Sheriff of Staffordshire
- In office 1194–1198
- Monarch: Richard I of England

= Hugh of Chalcombe =

12th and 13th-century English royal justice

Hugh of Chalcombe (sometimes Hugh de Chalcombe or Hugh of Chaucombe; died after 1209) was an English nobleman and royal justice.

Hugh was the heir of Matthew of Chalcombe, but the exact relationship is not known. Hugh first appears in the written record in 1168, when he paid a relief of 30 pounds for six knight's fees. From his name, he may have been born in Chacombe in Northamptonshire, and was certainly raised there. His next appearance is in 1184 when he was fined one mark to be released from an oath.

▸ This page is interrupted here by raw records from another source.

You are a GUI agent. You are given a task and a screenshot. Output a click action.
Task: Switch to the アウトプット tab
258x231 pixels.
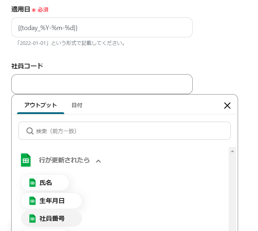(41, 105)
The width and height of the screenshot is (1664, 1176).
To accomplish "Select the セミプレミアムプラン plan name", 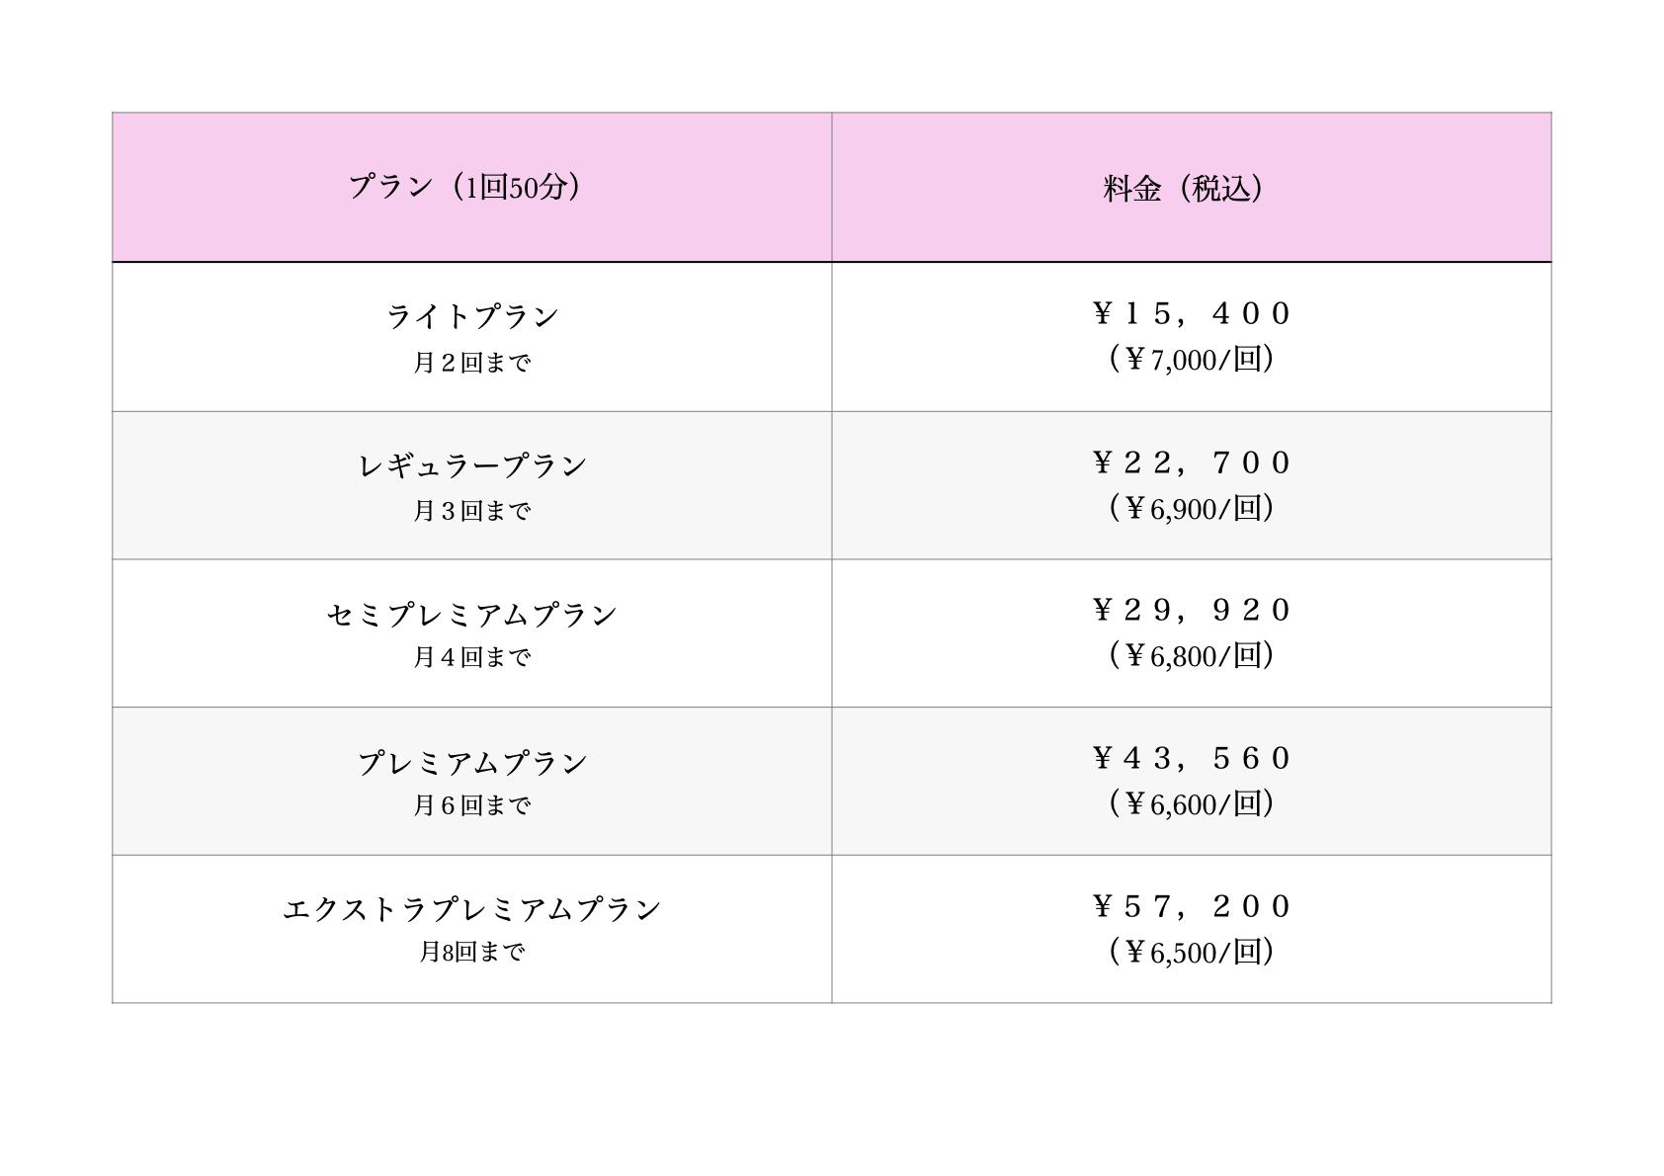I will 471,614.
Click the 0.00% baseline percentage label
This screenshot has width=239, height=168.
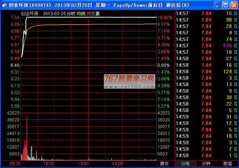[x=163, y=65]
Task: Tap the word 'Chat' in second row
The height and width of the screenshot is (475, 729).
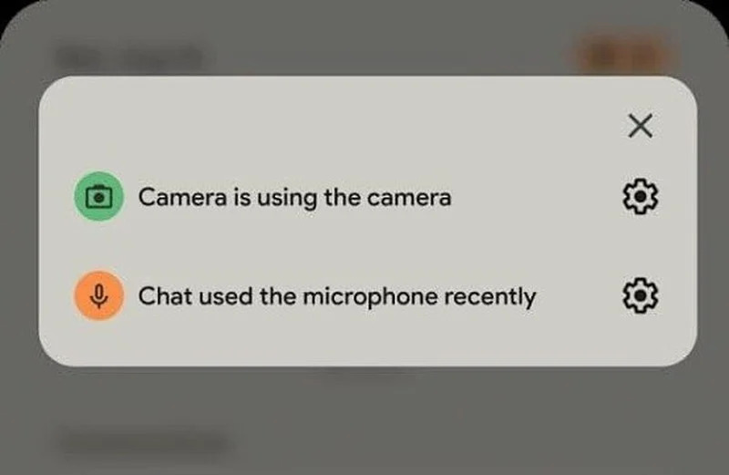Action: coord(165,296)
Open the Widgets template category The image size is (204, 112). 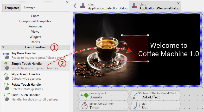pos(35,37)
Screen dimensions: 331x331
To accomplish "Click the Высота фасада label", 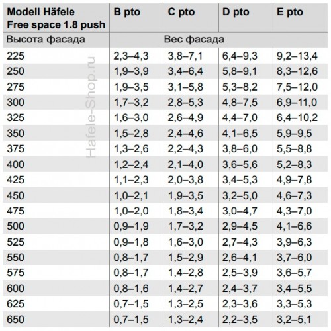I will point(46,40).
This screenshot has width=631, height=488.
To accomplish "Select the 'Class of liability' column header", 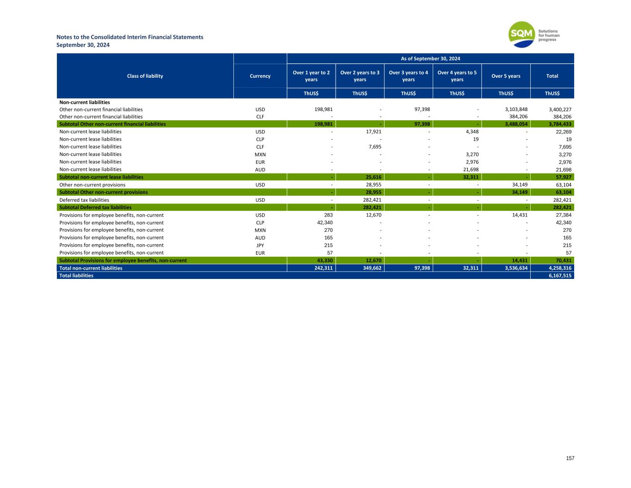I will (145, 76).
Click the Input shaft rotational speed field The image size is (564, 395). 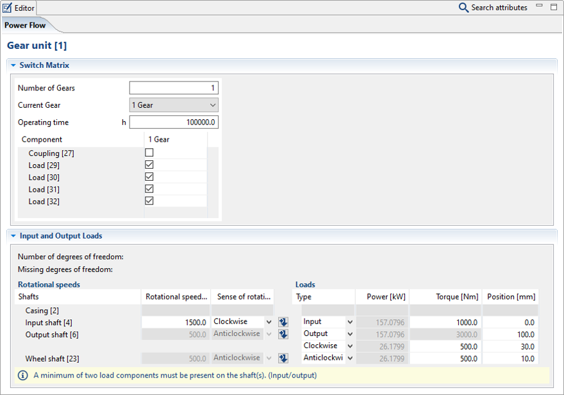[176, 322]
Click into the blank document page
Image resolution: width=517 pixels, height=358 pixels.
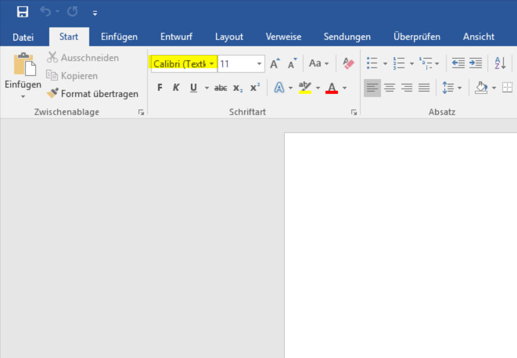(401, 250)
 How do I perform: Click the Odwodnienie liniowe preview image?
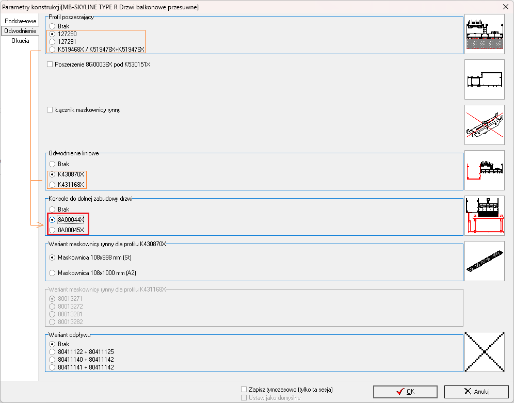point(484,170)
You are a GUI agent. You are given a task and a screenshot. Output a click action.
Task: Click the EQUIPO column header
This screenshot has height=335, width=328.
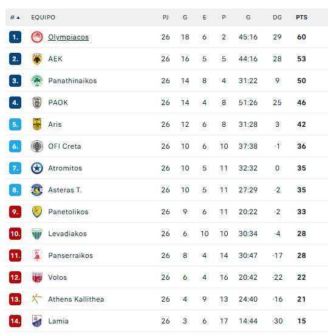tap(43, 18)
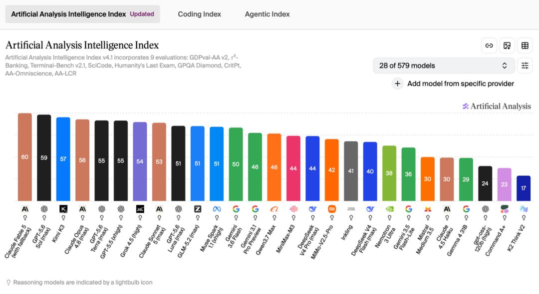
Task: Click Muse Spark Meta logo icon
Action: click(217, 209)
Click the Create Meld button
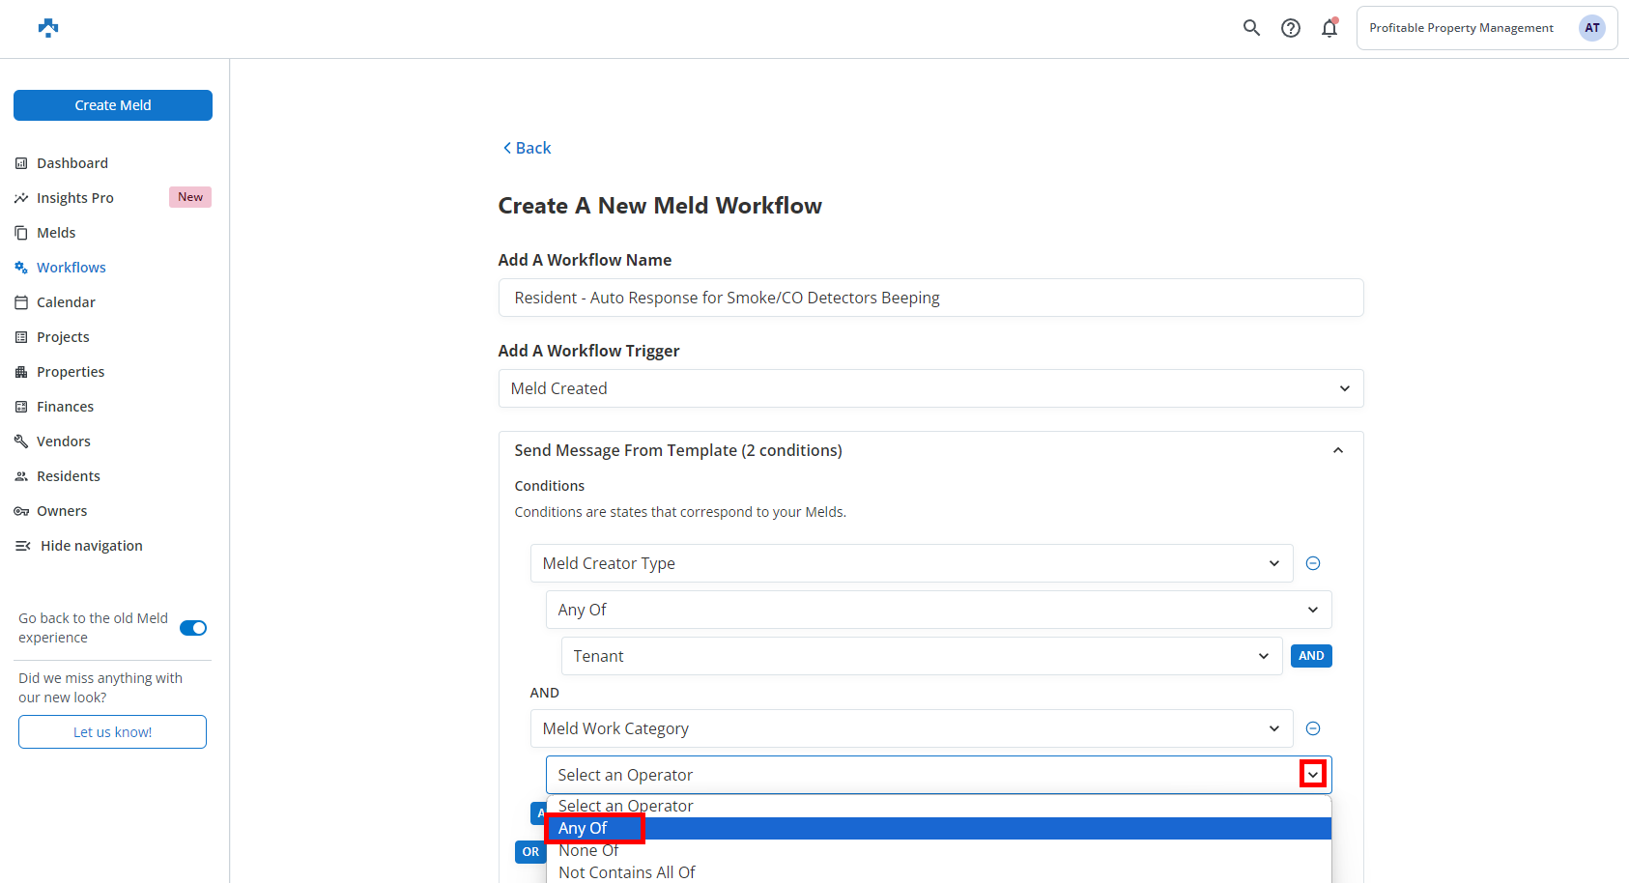Image resolution: width=1629 pixels, height=883 pixels. [113, 105]
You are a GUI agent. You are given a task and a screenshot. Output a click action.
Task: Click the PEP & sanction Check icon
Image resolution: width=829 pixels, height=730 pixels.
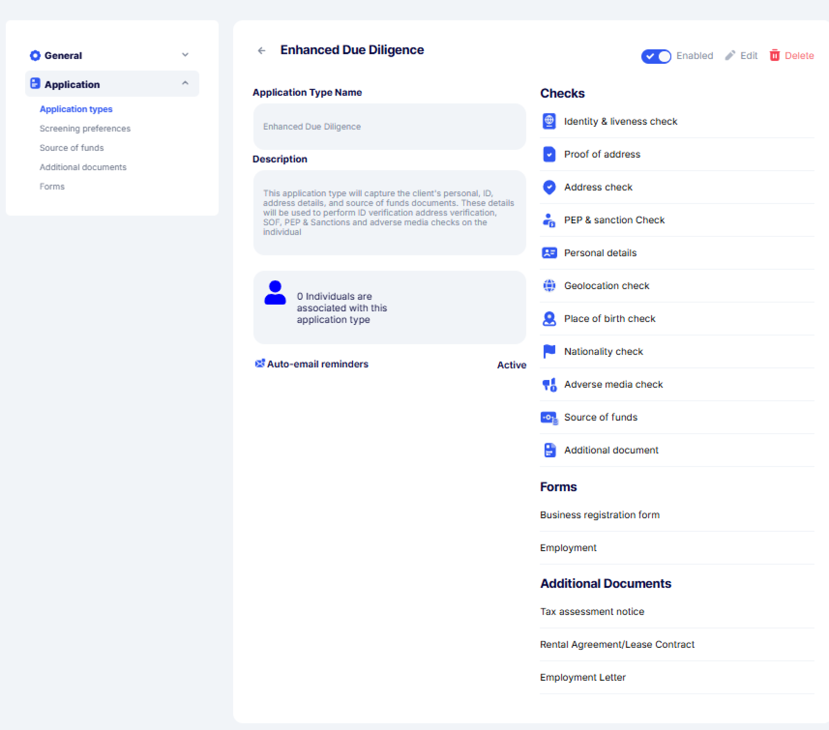coord(549,220)
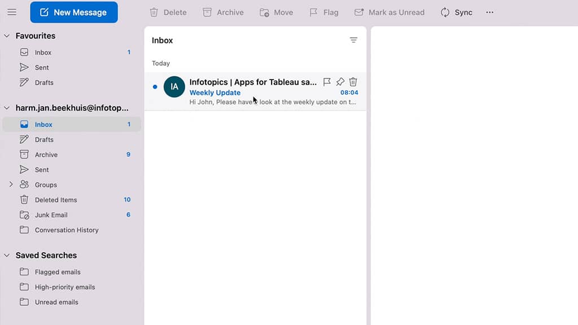The height and width of the screenshot is (325, 578).
Task: Open the Weekly Update email
Action: coord(255,91)
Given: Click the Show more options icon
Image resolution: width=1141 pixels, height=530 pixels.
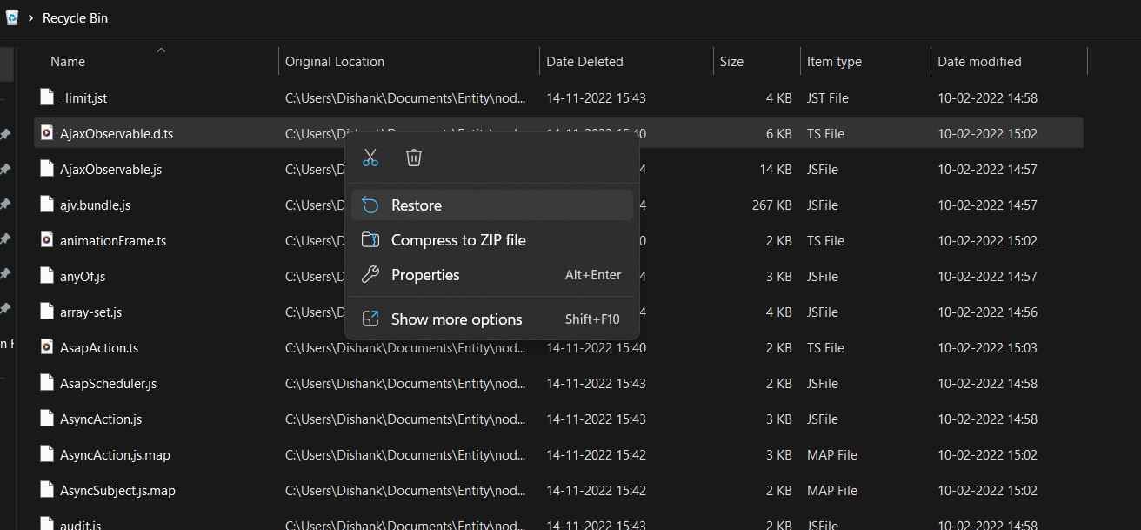Looking at the screenshot, I should (370, 319).
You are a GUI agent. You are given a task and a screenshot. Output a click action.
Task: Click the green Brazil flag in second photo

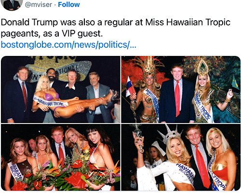235,83
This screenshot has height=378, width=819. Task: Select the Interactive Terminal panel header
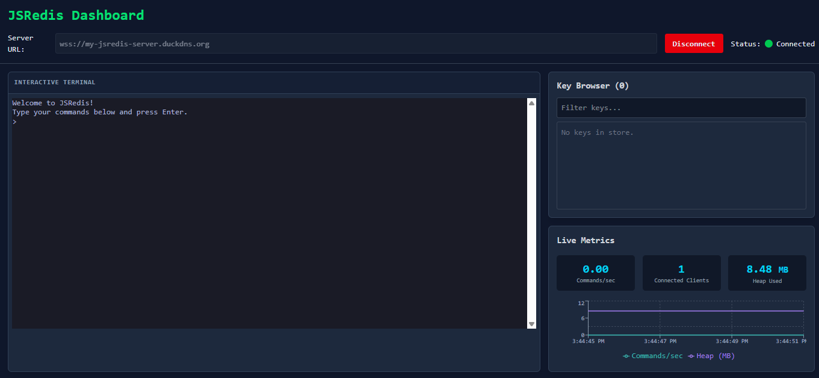pyautogui.click(x=55, y=82)
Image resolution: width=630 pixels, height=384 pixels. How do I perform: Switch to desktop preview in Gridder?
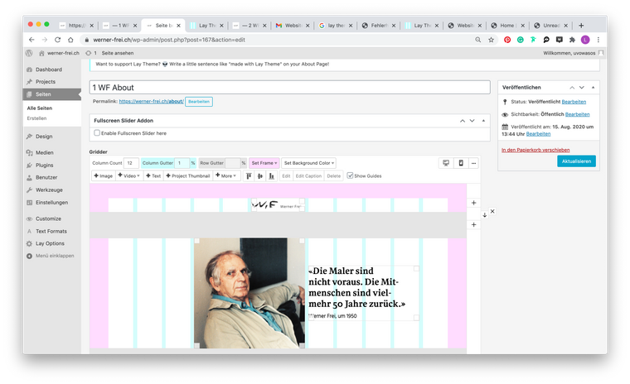point(446,163)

Hugh served as a royal justice from 1192 to 1194 and further served as an itinerant justice in 1194. He served as Sheriff of Staffordshire from 1194 to 1198.

In the early years of King John of England, Hugh served the king in Normandy and England in a number of roles. He was again a royal justice, he witnessed charters, he led inquiries into the importation of grain in Norman ports, and he attended the king's court. From 1205 to 1207 he was placed in charge of the royal castle at Kenilworth.

In 1206–1207 Hugh appears to have lost the king's favour, perhaps because he failed to account for profits earned in his various offices. He was ordered to relinquish control of Kenilworth and was even ordered to be arrested for failing to answer the charge of wrongful possession of cattle that was brought against him by R. de Aungerville. Hugh paid 800 marks to regain the royal favour.

Hugh was married to Hodierna de Lucerne, and they had one son, Robert, and two daughters. Hugh founded Chacombe Priory, an Augustinian priory founded during the reign of King Henry II of England. In 1209 Hugh became a canon at Chacombe. Robert was his heir and in 1214 was responsible for his father's debts to the king. One of Hugh's daughters married Hamund Passalewe and the other married Ralph of Grafton.